• Memristor-based Computation-in-Memory (CIM) has emerged as a compelling paradigm for designing energy-efficient  neural network hardware. However, memristors suffer from conductance variation issue, which introduces computational errors  in CIM hardware and leads to a degraded inference accuracy. In this paper, we present a new hardware-aware quantization to  mitigate the impact of conductance variation on CIM-based neural networks. To achieve this, we exploit the inherent truncation  of layer outputs that occurs during fixed-point arithmetic in CIM hardware. By tuning the bit-precision of weights, we align the  conductance variation-induced errors with output bits that get discarded during truncation. Thus, computational errors get  eliminated before reaching the next layer, resulting in a high inference accuracy. Results show that our approach effectively  mitigates the conductance variation impact on CIM hardware inference, without incurring any hardware overheads or design  changes. 
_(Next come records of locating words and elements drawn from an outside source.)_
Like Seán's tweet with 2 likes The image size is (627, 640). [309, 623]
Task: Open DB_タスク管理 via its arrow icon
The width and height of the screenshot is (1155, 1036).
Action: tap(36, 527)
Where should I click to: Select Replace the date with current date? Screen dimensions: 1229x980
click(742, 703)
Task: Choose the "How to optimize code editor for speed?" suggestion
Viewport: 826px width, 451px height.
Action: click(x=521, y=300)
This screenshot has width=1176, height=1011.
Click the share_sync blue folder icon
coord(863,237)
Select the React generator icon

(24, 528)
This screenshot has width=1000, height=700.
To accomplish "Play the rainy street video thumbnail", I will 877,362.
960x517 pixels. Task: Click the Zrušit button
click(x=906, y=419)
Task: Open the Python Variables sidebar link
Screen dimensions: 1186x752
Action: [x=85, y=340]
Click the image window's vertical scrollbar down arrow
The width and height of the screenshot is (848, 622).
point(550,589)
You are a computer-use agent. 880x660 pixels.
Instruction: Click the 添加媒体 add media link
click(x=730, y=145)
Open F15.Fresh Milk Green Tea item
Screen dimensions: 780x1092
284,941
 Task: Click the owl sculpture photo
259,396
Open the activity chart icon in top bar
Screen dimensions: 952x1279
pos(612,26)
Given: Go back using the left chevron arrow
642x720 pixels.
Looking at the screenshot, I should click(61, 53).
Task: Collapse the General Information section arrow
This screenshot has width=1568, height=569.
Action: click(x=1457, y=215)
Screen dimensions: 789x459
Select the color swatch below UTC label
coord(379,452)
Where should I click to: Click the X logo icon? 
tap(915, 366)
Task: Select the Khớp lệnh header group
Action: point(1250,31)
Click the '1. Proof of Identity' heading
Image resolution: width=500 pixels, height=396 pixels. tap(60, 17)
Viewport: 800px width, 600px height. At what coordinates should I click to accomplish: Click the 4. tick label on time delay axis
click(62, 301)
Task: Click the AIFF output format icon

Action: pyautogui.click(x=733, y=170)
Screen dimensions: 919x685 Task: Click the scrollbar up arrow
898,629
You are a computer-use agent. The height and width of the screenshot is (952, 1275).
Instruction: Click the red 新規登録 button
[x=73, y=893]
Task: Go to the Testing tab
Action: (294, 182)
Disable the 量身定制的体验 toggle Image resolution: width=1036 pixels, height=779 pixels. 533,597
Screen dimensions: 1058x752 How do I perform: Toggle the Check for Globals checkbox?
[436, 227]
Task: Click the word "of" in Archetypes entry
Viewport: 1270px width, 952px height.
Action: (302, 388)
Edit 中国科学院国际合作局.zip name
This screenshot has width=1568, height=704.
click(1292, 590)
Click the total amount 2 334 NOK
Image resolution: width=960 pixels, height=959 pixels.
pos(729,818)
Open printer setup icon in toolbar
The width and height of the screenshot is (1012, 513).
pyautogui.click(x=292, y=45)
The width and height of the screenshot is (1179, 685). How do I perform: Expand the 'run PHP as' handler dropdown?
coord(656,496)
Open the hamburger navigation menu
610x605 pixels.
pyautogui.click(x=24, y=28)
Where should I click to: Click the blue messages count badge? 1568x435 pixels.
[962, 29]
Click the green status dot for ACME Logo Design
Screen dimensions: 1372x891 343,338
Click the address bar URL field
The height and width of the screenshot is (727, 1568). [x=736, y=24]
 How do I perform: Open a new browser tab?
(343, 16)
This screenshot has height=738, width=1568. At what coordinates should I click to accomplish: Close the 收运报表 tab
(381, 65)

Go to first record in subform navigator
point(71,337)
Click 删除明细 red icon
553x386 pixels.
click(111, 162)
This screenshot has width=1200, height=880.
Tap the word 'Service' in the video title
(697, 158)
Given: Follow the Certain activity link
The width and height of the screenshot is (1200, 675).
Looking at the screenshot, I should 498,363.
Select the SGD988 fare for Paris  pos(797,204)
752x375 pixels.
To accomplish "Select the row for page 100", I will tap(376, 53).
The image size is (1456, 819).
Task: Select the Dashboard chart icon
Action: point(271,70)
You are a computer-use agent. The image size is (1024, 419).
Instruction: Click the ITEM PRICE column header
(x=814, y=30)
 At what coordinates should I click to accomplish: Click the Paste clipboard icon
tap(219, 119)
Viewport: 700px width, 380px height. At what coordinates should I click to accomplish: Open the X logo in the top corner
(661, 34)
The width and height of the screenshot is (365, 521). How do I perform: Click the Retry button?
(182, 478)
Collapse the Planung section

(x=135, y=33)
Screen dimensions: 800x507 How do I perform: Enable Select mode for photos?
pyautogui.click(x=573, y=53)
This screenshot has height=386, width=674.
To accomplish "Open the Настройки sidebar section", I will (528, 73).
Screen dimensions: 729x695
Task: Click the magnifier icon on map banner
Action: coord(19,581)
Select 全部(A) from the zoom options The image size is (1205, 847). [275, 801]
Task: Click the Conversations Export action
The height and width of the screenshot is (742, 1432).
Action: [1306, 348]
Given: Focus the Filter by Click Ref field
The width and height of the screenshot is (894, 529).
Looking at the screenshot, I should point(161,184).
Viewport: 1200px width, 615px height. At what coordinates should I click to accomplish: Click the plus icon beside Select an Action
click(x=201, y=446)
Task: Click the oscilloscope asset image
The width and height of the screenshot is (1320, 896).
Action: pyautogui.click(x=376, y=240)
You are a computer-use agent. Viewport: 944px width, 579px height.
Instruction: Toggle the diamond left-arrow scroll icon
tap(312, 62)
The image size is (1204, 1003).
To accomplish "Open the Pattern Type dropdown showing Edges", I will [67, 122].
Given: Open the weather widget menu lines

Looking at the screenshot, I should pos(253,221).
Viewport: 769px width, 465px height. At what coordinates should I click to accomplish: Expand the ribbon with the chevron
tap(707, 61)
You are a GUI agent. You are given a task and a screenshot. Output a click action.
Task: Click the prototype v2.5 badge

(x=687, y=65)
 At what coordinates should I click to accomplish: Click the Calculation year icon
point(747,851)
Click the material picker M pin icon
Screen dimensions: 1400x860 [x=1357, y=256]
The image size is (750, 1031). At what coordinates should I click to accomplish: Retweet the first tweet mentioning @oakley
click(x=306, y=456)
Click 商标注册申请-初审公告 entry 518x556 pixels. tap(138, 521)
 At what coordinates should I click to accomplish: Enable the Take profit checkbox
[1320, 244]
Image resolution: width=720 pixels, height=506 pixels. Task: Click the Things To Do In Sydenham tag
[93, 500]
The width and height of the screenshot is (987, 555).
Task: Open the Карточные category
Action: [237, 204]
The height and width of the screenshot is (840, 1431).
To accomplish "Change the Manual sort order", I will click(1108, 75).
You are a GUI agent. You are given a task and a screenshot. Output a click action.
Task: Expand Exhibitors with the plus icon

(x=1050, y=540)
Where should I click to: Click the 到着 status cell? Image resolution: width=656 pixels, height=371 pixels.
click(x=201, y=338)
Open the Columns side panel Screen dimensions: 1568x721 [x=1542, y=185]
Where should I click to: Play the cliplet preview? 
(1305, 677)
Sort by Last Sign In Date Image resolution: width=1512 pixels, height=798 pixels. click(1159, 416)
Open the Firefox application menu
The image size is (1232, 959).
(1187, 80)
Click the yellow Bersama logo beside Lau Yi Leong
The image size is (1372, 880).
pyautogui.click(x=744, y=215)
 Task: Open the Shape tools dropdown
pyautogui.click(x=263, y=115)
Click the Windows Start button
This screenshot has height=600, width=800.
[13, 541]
  • This paper explores the applications of Large Language Models (LLMs) in AI accelerator design, specifically focusing on  high-quality code generation and Electronic Design Automation (EDA) script generation. We investigate the use of LLMs for  generating Verilog code, an essential task in Register Transfer Level (RTL) design. LLMs are trained to understand and generate Verilog code, which is fundamental for describing the behavior and structure of AI accelerators. Additionally, we delve into the  generation of EDA scripts crucial for designing these circuits, ensuring they meet essential Power, Performance, and Area (PPA) constraints. Our approach leverages Domain-Adaptive Tokenization and Model Fine-Tuning, and incorporates Retrieval  Augmented Generation (RAG) techniques to dynamically enrich the model's context, better handling the intricacies of hardware  design language and script generation. The results demonstrate that LLMs, when fine-tuned with domain-specific knowledge, not  only achieve high accuracy in code generation but also adapt effectively to generate EDA scripts. This application of LLMs could  significantly automate and optimize the workflow in AI accelerator design, leading to faster design cycles and more efficient  designs.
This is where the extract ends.